En realidad, lo más inquietante del indulto es el paisaje psicológico-moral que lo alimenta, el de siempre: la falta de coraje político para mirar la realidad de frente, la disposición a caer en ensoñaciones, como si la experiencia acumulada permitiera, otra vez, la vacua retórica del «hay que intentarlo y dialogar sin condiciones». Pareciera que nos olvidamos de lo más básico, del para qué de las instituciones democráticas y la Constitución. El Estado de derecho es el marco de resolución de las discrepancias. Si ante los retos colectivos consideramos que se puede reajustar el marco, se acabó el elemental vínculo que ata a las decisiones democráticas con la racionalidad y hasta con la justicia. Como si en mitad de un partido de fútbol, se discutieran las reglas de juego que definen al propio deporte; como si un equipo, descontento con el resultado, exigiera poder coger el balón con la mano, jugar con 20 futbolistas o que sus goles valieran el doble. La justicia y la ley forman parte de las balizas que hacen inteligible la conversación pública, su gramática. Y los tribunales y el Parlamento. Todo eso que se obvia con mesas de negociación ajenas al Parlamento o con descalificaciones autoinculpatorias de sentencias judiciales. Fuera de la ley solo quedan el chantaje y la fuerza. Para decirlo en plata: nos instalamos en la barbarie. Que es lo que sucede en Cataluña donde desde hace tiempo no se cumple la ley, ni en las aulas –con la lengua– ni en las fachadas de las instituciones, con las banderas. O se cumple a conveniencia, arbitrariamente, que es lo mismo que no cumplirla: sucedió durante mucho tiempo con la normativa de rotulación en catalán, vigente aunque no se aplicaba. Con el remate de blasonar del despotismo desde la tribuna del Parlamento.
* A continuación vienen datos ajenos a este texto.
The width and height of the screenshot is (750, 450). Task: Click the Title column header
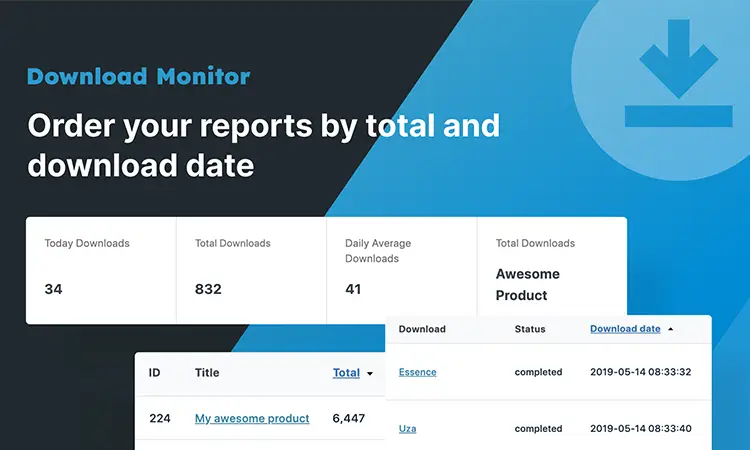(x=207, y=373)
Si queremos restablecer la conversación, la concordia y propiciar las verdaderas respuestas políticas, comencemos por restablecer la ley. Lo demás, simple infantilismo psicológico, wishful thinking, para no encarar retos reales. E inaplazables. Seamos adultos. Para empezar, olvidémonos de la mampostería de las «soluciones imaginativas» y no repitamos ni una vez más que hay que intentar algo nuevo para salir del conflicto. Sobre todo si a continuación vamos a volver a lo de siempre, lo que nos ha conducido a cebar eso que los responsables del conflicto llaman «el conflicto».
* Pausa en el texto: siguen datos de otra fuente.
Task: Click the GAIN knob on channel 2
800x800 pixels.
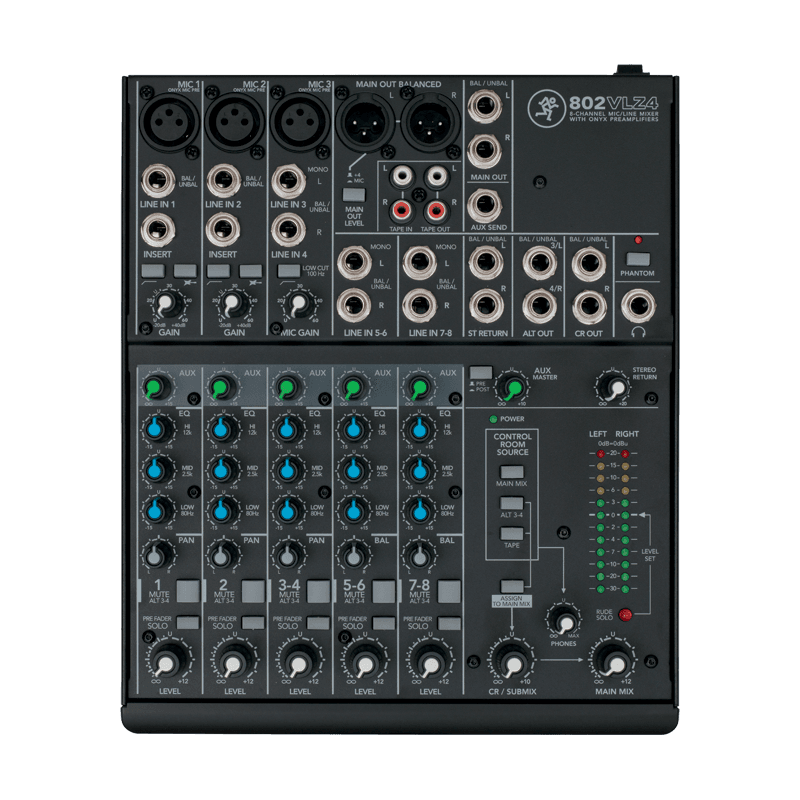Action: (x=232, y=305)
Lo único que no se ha intentado, lo verdaderamente nuevo, es el cumplimiento de la ley. En serio. Con convencimiento y manteniendo el pulso, que no otra cosa es el cumplimiento de la ley: saber a qué atenerse. Sólo con eso, con la seguridad de que los delitos no resultan impunes, se lo pensarán los delincuentes. Naturalmente, para eso hay que tener claro que la solución para los problemas no es la solución para quienes alimentan los problemas y los rentabilizan. Más bien lo contrario: los problemas sólo se solucionan con la derrota moral y política de quienes los crean. Algo que, ciertamente, no sucede cuando les damos la razón.

Félix Ovejero es profesor de la Universidad de Barcelona. Acaba de publicar Secesionismo y democracia (Página Indómita).